본문 바로가기

Programming

How ptrace works in Linux

ptrace 가 어떻게 차일드 프로세스의 시스템콜 호출을 통지받을수 있는가? 답은 요약하자면 커널내부 시스템콜 핸들러 코드자체에서 현재 프로세스의 task_struct 속에 프로세스가 ptracing 당하고있는지를 확인하는 flag 가 있어서, 그 경우 parent 에게 signal 을 날려주는식으로 구현이 되어있기 때문이다.



Q. When the attached child process invokes a system call, the ptracing parent process can be notified. But how exactly does that happen?



A. Parent process calls ptrace with PTRACE_ATTACH, and his child calls ptrace with PTRACE_TRACEME option. This pair will connect two processes by filling some fields inside their task_struct (kernel/ptrace.c: sys_ptrace, child will have PT_PTRACED flag in ptrace field of struct task_struct, and pid of ptracer process as parent and in ptrace_entry list - __ptrace_link).
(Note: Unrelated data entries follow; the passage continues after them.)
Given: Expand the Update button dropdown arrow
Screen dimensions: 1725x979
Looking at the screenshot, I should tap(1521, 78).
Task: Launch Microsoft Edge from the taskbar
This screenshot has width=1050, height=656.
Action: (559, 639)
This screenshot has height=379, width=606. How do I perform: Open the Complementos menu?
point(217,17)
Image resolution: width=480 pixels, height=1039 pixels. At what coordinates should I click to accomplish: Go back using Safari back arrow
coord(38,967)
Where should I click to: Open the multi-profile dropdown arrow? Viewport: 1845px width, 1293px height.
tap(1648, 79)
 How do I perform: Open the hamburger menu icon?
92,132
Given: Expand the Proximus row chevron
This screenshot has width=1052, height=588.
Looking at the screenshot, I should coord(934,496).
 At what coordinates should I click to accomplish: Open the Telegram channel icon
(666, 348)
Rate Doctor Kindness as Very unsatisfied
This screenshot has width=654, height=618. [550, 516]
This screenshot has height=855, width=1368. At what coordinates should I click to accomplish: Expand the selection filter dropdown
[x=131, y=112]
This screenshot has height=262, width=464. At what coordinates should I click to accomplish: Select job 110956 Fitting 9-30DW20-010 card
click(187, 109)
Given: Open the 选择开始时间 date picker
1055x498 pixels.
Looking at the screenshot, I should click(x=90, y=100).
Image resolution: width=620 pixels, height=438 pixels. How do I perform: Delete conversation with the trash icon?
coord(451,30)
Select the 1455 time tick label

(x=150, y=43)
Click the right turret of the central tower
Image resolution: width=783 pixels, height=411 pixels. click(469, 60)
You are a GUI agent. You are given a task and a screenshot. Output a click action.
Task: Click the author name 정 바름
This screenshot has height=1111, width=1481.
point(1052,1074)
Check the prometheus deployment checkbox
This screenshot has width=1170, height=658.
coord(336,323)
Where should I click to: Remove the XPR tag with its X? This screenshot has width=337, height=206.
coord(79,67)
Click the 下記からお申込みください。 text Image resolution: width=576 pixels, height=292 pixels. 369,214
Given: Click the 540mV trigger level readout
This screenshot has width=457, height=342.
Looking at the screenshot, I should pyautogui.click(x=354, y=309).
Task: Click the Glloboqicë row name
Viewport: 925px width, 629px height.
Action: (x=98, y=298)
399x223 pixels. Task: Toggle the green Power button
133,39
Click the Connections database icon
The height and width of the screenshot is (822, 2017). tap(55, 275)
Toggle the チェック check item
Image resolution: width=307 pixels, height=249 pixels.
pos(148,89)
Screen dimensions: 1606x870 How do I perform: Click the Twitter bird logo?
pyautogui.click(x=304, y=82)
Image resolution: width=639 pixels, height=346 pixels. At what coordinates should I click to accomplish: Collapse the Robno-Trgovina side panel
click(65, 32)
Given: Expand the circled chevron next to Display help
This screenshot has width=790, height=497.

Then strace will call ptrace with PTRACE_SYSCALL flag to register itself as syscall debugger, setting thread_flag TIF_SYSCALL_TRACE in child process's struct thread_info (set_tsk_thread_flag(child, TIF_SYSCALL_TRACE);). arch/x86/include/asm/thread_info.h:


 67 /*

 68  * thread information flags

 69  * - these are process state flags that various assembly files

 70  *   may need to access   ...*/


 75 #define TIF_SYSCALL_TRACE       0       /* syscall trace active */

On every syscall entry or exit, architecture-specific syscall entry code will check this flag (directly in assembler implementation of syscall, for example x86 arch/x86/kernel/entry_32.S: jnz syscall_trace_entry in ENTRY(system_call) and similar code in syscall_exit_work), and if it is set, ptracer will be notified with signal (SIGTRAP) and child will be temporary stopped. This is done usually in syscall_trace_enter and syscall_trace_leave :


1457 long syscall_trace_enter(struct pt_regs *regs)


1483         if ((ret || test_thread_flag(TIF_SYSCALL_TRACE)) &&

1484             tracehook_report_syscall_entry(regs))

1485                 ret = -1L;


1507 void syscall_trace_leave(struct pt_regs *regs)


1531         if (step || test_thread_flag(TIF_SYSCALL_TRACE))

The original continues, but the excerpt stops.